EXERCISE TEXT >>
★ ★ ★ ★ ★

Frequent alcohol consumption is associated with a reduced risk of diabetes in both men and women, according to the study, with alcohol consumption over three four days a week gives the lowest risk of diabetes.
Previous studies have consistently suggested that light to moderate alcohol consumption — in terms of amount consumed — is associated with a lower risk of diabetes compared with abstention in men and women, whilst heavy consumption is associated with a risk greater than or equal to that of abstainers. However previous studies examining the role of drinking patterns (number of days drinking per week rather than volume) in relation to diabetes risk have given inconsistent findings, and studies on the effects of particular types of beverage are likewise inconclusive.
The present study, by Professor Janne Tolstrup and colleagues from the National Institute of Public Health of the University of Southern Denmark, examined the effects of drinking frequency on diabetes risk, and also considered association with specific beverage types.
The study used data from the Danish Health Examination Survey (DAHNES) from 2007-2008, in which Danish citizens aged 18 and over completed a self-reporting questionnaire including items on lifestyle and health. Those who already had diagnosed diabetes were excluded, as were women who were pregnant or had recently given birth (likely to result in a change in drinking habits). The study comprised 70,551 DAHNES participants who had given details of alcohol consumption. Follow up information, continued until 2012 with a median follow up of 4.9 years, was gathered via linking to Danish nationwide registries.
Drinking patterns from the questionnaires were established as follows: abstainers —lifetime and current — distinguished to reduce the risk of bias in the results as a consequence of current abstinence being chosen because of health issues; and individuals drinking alcohol — at frequencies of less than 1 day per week; 1-2 days/ week; 3-4 days/ week and 5-7 days/ week. Frequency of binge drinking (of 5 or more beverages on one occasion) was reported as never; less than one day per week; and once or more per week.
Consumption of specific beverage types — wine, beer and spirits — was coded as less than one drink per week, one to six drinks per week and seven or more drinks per week for women and 7-13 and 14 or more drinks per week for men. Beverage specific and overall average weekly alcohol amounts were calculated. Participants were also asked whether their alcohol consumption had increased, decreased or remained stable over the previous five years. Information on incident diabetes was obtained from the Danish National Diabetes Register.

★ ★ ★ ★ ★

DATASET RECORDS >>
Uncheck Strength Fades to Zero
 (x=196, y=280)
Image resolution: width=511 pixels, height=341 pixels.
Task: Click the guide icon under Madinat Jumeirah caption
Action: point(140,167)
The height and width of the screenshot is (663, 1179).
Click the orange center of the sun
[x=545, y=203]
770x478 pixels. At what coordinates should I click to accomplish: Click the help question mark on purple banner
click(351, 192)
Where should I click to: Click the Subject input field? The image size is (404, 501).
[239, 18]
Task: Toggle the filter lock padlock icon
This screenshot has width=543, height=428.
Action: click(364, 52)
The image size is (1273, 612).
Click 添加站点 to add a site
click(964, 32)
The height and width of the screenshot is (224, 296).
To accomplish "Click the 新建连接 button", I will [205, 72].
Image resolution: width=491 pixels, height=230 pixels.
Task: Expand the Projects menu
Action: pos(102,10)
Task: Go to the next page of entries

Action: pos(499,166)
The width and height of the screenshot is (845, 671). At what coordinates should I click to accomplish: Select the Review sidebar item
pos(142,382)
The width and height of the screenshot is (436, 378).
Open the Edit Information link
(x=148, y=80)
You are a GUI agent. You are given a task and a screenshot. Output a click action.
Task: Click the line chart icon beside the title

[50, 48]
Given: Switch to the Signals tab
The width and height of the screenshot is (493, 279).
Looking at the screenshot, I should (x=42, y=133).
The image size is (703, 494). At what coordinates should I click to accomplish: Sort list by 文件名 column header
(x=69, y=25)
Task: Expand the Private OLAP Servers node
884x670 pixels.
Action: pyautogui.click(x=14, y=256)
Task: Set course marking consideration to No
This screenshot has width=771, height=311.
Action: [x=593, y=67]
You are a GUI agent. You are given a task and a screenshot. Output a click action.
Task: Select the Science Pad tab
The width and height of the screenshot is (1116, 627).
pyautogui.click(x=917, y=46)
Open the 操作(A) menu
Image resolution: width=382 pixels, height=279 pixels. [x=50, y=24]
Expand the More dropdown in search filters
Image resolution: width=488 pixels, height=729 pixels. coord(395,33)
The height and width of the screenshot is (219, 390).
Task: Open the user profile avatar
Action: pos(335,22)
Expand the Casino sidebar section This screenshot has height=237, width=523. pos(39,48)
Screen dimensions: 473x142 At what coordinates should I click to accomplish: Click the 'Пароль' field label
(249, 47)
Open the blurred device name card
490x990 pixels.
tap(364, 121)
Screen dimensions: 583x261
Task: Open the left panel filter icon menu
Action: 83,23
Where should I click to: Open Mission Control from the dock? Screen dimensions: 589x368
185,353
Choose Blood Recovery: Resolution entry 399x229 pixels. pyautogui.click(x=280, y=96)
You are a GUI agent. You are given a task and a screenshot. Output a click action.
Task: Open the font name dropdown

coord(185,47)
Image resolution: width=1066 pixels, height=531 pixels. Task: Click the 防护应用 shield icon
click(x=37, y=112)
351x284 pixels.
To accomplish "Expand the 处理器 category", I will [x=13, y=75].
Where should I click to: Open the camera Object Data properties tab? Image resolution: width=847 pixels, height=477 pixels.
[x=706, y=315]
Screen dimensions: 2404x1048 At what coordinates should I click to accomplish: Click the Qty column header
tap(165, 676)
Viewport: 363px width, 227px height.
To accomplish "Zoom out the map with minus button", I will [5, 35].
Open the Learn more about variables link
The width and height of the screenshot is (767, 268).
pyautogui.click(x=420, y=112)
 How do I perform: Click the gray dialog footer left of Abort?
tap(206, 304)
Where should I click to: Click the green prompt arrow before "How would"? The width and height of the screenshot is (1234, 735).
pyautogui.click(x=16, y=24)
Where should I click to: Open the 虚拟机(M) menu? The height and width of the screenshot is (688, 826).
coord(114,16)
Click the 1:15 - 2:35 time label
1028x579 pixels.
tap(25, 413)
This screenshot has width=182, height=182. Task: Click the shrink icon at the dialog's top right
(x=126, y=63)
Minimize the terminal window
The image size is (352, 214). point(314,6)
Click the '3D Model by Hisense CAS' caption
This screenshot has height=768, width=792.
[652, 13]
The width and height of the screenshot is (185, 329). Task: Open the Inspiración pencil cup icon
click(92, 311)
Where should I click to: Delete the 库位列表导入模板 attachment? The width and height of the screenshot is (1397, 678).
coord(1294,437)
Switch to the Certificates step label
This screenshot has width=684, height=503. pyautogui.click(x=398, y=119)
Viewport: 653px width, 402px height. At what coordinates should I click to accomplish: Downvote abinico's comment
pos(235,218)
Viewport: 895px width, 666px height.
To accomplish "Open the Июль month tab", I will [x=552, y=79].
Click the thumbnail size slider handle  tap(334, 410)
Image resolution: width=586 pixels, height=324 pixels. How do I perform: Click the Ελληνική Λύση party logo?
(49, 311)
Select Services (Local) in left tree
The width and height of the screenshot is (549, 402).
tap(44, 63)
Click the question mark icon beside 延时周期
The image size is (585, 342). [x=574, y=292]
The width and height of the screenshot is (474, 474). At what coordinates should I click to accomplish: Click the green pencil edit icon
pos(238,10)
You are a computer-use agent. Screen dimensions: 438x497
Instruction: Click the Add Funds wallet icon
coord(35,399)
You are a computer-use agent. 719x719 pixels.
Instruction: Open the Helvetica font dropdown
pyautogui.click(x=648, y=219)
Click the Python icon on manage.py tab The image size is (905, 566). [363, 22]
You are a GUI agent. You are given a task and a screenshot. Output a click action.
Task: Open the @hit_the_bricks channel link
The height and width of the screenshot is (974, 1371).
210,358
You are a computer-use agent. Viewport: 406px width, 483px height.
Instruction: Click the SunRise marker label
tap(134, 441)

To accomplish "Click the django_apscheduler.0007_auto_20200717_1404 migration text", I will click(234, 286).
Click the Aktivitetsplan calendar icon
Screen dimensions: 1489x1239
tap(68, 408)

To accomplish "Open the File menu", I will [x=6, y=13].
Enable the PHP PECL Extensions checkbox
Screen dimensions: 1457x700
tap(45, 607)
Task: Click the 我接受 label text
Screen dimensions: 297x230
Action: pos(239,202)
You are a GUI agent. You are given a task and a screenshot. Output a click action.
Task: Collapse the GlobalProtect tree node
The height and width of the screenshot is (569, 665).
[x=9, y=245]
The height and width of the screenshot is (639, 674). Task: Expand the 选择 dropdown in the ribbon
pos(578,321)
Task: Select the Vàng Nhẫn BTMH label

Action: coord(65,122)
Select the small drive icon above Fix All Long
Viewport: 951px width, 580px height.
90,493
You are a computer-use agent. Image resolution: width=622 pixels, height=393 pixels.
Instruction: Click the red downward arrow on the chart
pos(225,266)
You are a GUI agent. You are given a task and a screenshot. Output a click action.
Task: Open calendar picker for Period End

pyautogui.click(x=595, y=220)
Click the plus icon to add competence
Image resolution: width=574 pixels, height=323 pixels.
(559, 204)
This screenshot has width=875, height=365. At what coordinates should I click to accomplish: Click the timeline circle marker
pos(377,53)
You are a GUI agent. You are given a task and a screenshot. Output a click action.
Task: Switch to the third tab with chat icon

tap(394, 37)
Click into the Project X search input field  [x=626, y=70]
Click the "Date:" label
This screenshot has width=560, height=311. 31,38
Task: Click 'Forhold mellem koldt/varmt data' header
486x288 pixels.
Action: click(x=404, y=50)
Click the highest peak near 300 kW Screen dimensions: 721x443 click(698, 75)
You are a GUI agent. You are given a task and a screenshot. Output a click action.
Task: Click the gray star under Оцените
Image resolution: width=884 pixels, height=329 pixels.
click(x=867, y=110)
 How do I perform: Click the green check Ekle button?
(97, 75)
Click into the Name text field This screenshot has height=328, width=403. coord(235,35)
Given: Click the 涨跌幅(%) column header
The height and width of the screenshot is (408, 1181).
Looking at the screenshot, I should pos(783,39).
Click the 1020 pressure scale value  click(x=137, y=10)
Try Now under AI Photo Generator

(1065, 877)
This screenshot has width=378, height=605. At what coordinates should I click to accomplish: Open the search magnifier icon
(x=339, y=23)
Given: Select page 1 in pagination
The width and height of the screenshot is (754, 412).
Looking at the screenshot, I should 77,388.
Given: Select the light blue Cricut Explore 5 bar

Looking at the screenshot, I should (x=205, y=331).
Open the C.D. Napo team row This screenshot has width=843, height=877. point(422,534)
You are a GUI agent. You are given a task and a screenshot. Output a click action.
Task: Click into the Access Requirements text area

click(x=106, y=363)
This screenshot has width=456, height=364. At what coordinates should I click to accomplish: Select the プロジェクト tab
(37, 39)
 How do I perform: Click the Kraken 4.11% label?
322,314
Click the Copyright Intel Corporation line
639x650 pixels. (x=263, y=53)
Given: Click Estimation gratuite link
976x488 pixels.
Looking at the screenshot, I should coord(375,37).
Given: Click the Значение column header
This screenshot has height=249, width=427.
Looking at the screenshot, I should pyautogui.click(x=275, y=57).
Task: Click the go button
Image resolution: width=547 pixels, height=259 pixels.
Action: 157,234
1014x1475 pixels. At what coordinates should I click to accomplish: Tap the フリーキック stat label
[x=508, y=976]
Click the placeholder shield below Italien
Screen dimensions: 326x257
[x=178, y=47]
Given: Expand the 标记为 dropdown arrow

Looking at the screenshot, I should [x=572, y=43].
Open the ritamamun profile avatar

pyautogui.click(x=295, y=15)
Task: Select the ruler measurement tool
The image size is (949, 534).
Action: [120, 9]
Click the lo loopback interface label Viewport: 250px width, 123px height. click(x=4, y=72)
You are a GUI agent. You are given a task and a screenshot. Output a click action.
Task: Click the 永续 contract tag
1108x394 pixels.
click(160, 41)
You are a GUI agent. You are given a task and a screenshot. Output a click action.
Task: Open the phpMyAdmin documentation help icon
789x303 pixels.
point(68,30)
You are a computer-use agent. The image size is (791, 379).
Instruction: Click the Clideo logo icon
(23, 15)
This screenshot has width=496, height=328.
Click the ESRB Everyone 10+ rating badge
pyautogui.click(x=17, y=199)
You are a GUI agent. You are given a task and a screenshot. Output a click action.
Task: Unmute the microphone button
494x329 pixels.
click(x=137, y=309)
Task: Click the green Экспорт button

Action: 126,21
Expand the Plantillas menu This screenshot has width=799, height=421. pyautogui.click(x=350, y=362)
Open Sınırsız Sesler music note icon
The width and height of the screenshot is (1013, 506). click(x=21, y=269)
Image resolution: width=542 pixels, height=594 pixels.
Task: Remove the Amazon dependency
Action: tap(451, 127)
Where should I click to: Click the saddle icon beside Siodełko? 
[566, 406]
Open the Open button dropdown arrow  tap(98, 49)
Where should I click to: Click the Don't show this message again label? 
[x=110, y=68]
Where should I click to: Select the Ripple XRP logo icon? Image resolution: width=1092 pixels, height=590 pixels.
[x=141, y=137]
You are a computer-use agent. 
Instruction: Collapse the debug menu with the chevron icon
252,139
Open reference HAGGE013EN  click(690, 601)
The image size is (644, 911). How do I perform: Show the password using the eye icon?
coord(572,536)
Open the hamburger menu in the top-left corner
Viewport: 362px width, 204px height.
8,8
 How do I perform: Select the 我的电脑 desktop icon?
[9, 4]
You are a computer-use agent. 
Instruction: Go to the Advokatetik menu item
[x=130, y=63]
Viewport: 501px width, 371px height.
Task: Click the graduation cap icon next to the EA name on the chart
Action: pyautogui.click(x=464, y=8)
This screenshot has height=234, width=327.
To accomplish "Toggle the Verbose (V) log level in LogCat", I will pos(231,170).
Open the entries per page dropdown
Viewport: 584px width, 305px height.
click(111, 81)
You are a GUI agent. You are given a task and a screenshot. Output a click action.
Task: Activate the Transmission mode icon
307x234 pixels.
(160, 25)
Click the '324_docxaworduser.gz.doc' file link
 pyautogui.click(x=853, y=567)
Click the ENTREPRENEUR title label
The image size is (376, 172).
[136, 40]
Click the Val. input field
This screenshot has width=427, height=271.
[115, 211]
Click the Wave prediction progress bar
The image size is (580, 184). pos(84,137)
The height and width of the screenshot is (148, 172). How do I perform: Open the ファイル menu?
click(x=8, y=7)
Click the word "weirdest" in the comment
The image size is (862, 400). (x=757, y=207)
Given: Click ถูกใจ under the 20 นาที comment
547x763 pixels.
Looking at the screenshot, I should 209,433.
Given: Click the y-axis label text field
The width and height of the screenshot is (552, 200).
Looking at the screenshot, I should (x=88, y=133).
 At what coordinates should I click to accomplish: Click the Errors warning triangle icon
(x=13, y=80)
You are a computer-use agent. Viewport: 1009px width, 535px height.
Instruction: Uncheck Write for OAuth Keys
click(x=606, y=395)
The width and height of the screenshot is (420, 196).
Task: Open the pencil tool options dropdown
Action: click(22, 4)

★ ★ ★ ★ ★

WHAT TO WORK ON >>
From the text on drinking frequency and diabetes risk, reproduce word for word the passage between "The present study, by" and "specific beverage types.", inclusive.

RESPONSE TO THIS TASK >>
The present study, by Professor Janne Tolstrup and colleagues from the National Institute of Public Health of the University of Southern Denmark, examined the effects of drinking frequency on diabetes risk, and also considered association with specific beverage types.